====== Task data

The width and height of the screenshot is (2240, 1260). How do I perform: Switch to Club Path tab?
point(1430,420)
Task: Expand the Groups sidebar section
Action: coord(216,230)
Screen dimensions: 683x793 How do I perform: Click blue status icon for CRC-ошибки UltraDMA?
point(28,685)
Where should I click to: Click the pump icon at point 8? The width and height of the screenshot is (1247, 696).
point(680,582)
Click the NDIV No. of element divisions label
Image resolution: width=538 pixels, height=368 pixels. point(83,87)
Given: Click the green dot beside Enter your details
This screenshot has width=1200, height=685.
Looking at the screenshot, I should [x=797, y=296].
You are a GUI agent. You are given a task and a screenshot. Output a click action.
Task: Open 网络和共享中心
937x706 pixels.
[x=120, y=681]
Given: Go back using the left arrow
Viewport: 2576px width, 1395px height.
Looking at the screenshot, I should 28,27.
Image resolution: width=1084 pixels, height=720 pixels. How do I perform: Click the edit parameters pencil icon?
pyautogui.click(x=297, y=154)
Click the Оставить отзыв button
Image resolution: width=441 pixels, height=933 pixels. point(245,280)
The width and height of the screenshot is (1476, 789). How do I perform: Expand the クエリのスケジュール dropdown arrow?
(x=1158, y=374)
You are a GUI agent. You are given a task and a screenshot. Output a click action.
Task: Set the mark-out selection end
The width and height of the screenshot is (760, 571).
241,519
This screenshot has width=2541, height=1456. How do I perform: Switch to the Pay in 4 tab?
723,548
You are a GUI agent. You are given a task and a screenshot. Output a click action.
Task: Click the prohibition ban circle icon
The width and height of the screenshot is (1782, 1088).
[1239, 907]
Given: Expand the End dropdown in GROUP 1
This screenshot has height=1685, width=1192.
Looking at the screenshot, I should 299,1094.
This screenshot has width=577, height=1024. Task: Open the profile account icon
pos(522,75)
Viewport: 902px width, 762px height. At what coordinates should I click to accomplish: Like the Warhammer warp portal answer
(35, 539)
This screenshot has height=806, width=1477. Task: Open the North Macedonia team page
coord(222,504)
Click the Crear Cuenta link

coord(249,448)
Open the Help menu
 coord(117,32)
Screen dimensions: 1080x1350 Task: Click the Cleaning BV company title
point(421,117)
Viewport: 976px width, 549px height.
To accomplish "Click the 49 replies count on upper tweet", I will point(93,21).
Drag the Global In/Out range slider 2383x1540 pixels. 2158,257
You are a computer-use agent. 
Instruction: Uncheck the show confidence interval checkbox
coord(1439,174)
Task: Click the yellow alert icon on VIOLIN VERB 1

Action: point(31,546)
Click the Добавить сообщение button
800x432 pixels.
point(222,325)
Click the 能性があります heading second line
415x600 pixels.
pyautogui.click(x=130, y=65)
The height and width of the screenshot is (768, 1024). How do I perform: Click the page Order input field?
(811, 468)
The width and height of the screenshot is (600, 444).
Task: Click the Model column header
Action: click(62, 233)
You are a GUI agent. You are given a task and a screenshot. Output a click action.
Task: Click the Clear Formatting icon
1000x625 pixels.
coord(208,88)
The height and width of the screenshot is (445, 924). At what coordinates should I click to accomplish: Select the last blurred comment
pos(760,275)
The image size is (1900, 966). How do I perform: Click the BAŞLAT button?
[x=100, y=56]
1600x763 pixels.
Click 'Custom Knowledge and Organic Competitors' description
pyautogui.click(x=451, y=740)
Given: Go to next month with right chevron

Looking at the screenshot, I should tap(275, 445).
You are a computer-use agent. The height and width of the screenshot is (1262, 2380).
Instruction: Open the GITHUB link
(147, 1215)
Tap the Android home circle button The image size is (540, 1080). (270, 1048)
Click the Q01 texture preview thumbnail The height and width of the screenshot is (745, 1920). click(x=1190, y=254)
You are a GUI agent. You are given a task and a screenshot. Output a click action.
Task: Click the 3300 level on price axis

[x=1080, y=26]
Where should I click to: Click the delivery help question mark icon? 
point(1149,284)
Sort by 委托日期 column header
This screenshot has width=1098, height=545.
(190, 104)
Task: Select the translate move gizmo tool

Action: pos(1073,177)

============

Instructions for the task:
Turn the material above into a numbered list, leaving out any blank lines.

The reply:
1. The width and height of the screenshot is (2240, 1260). How do I perform: Switch to Club Path tab?
2. point(1430,420)
3. Task: Expand the Groups sidebar section
4. Action: coord(216,230)
5. Screen dimensions: 683x793 How do I perform: Click blue status icon for CRC-ошибки UltraDMA?
6. point(28,685)
7. Where should I click to: Click the pump icon at point 8? The width and height of the screenshot is (1247, 696).
8. point(680,582)
9. Click the NDIV No. of element divisions label
10. Image resolution: width=538 pixels, height=368 pixels. point(83,87)
11. Given: Click the green dot beside Enter your details
12. This screenshot has width=1200, height=685.
13. Looking at the screenshot, I should [x=797, y=296].
14. You are a GUI agent. You are given a task and a screenshot. Output a click action.
15. Task: Open 网络和共享中心
16. 937x706 pixels.
17. [x=120, y=681]
18. Given: Go back using the left arrow
19. Viewport: 2576px width, 1395px height.
20. Looking at the screenshot, I should 28,27.
21. Image resolution: width=1084 pixels, height=720 pixels. How do I perform: Click the edit parameters pencil icon?
22. pyautogui.click(x=297, y=154)
23. Click the Оставить отзыв button
24. Image resolution: width=441 pixels, height=933 pixels. point(245,280)
25. The width and height of the screenshot is (1476, 789). How do I perform: Expand the クエリのスケジュール dropdown arrow?
26. (x=1158, y=374)
27. You are a GUI agent. You are given a task and a screenshot. Output a click action.
28. Task: Set the mark-out selection end
29. The width and height of the screenshot is (760, 571).
30. 241,519
31. This screenshot has width=2541, height=1456. How do I perform: Switch to the Pay in 4 tab?
32. 723,548
33. You are a GUI agent. You are given a task and a screenshot. Output a click action.
34. Task: Click the prohibition ban circle icon
35. The width and height of the screenshot is (1782, 1088).
36. [1239, 907]
37. Given: Expand the End dropdown in GROUP 1
38. This screenshot has height=1685, width=1192.
39. Looking at the screenshot, I should 299,1094.
40. This screenshot has width=577, height=1024. Task: Open the profile account icon
41. pos(522,75)
42. Viewport: 902px width, 762px height. At what coordinates should I click to accomplish: Like the Warhammer warp portal answer
43. (35, 539)
44. This screenshot has height=806, width=1477. Task: Open the North Macedonia team page
45. coord(222,504)
46. Click the Crear Cuenta link
47. coord(249,448)
48. Open the Help menu
49.  coord(117,32)
50. Screen dimensions: 1080x1350 Task: Click the Cleaning BV company title
51. point(421,117)
52. Viewport: 976px width, 549px height.
53. To accomplish "Click the 49 replies count on upper tweet", I will point(93,21).
54. Drag the Global In/Out range slider 2383x1540 pixels. 2158,257
55. You are a computer-use agent. 
56. Instruction: Uncheck the show confidence interval checkbox
57. coord(1439,174)
58. Task: Click the yellow alert icon on VIOLIN VERB 1
59. Action: point(31,546)
60. Click the Добавить сообщение button
61. 800x432 pixels.
62. point(222,325)
63. Click the 能性があります heading second line
64. 415x600 pixels.
65. pyautogui.click(x=130, y=65)
66. The height and width of the screenshot is (768, 1024). How do I perform: Click the page Order input field?
67. (811, 468)
68. The width and height of the screenshot is (600, 444).
69. Task: Click the Model column header
70. Action: click(62, 233)
71. You are a GUI agent. You are given a task and a screenshot. Output a click action.
72. Task: Click the Clear Formatting icon
73. 1000x625 pixels.
74. coord(208,88)
75. The height and width of the screenshot is (445, 924). At what coordinates should I click to accomplish: Select the last blurred comment
76. pos(760,275)
77. The image size is (1900, 966). How do I perform: Click the BAŞLAT button?
78. [x=100, y=56]
79. 1600x763 pixels.
80. Click 'Custom Knowledge and Organic Competitors' description
81. pyautogui.click(x=451, y=740)
82. Given: Go to next month with right chevron
83. Looking at the screenshot, I should tap(275, 445).
84. You are a computer-use agent. The height and width of the screenshot is (1262, 2380).
85. Instruction: Open the GITHUB link
86. (147, 1215)
87. Tap the Android home circle button The image size is (540, 1080). (270, 1048)
88. Click the Q01 texture preview thumbnail The height and width of the screenshot is (745, 1920). click(x=1190, y=254)
89. You are a GUI agent. You are given a task and a screenshot. Output a click action.
90. Task: Click the 3300 level on price axis
91. [x=1080, y=26]
92. Where should I click to: Click the delivery help question mark icon? 
93. point(1149,284)
94. Sort by 委托日期 column header
95. This screenshot has width=1098, height=545.
96. (190, 104)
97. Task: Select the translate move gizmo tool
98. Action: pos(1073,177)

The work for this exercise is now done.